Inside, the decor is French expensive with a touch of the Arabian nights. The tables are fine-linened and the waiters properly black-tied, but there the French influence stops. From the ceiling hang cascades of cloth and gold lanterns like some tent of a nomad prince.
The cuisine, predominantly Middle Eastern, has the subtlety and surprise of meals well thought out and carefully prepared under the demanding scrutiny of its owner, Rudy Kavulakian.
Kavulakian started his restaurant several years ago as a lunch counter. We first visited it a few years later when the place was plainer and Rudy came out of the kitchen in his shirtsleeves to greet favorite patrons.
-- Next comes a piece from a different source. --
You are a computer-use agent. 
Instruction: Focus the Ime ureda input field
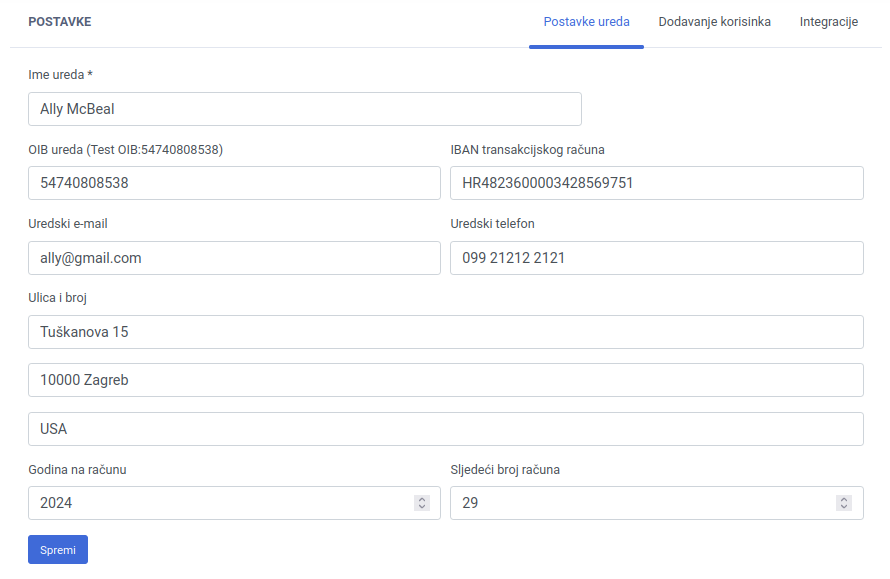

I was expecting that setting when I revisited Rudy's recently with my two-year-old son in tow. Despite the elegant trappings, I was relieved to find that Rudy's is still a casual family place. My son was treated with the greatest deference, even when he demanded a coke instead of the Shirley Temple the waiter brought him. Out of the waiters even brought him a miniature bull to play with during the wait for our dinner.
A note here about Rudy's is necessary. The service is attentive, but preparation does take a while, perhaps too long for small children. In addition, the food is not cheap. My bill for the two of us was $21.13 with tip. I found the food good enough to skip one other planned dinner out and put it toward the cost of an evening at Rudy's.
On the night we visited we had hommus tahini ($2.95), a dip for Syrian bread made out of crushed sesame seed, garlic, lemon, paprika and olive oil, which was outstanding. Next followed the salad of in-season watercress with a delicate dressing of feta cheese, lemon, cream, oil and vinegar. But the main course, one of the daily specials, was more than I had hoped for: roast loin of veal marinated with Middle Eastern spices and served with a Marsala wine sauce. The veal melted in your mouth. Accompanying it were asparagus spears and rice pilaf with pignoli nuts, a flavorful mixture of white and wild rice, raisins and butter. Topping the meal was a piece of baklava ($1.75), an incredibly light and sweet pastry, and coffee, very good.
Our bill also included a side order of rice for my son and a glass of white wine for me.
The menu includes a wide range of entrees from shishkebab to octupus, ranging in price from $7.95 to $10.95.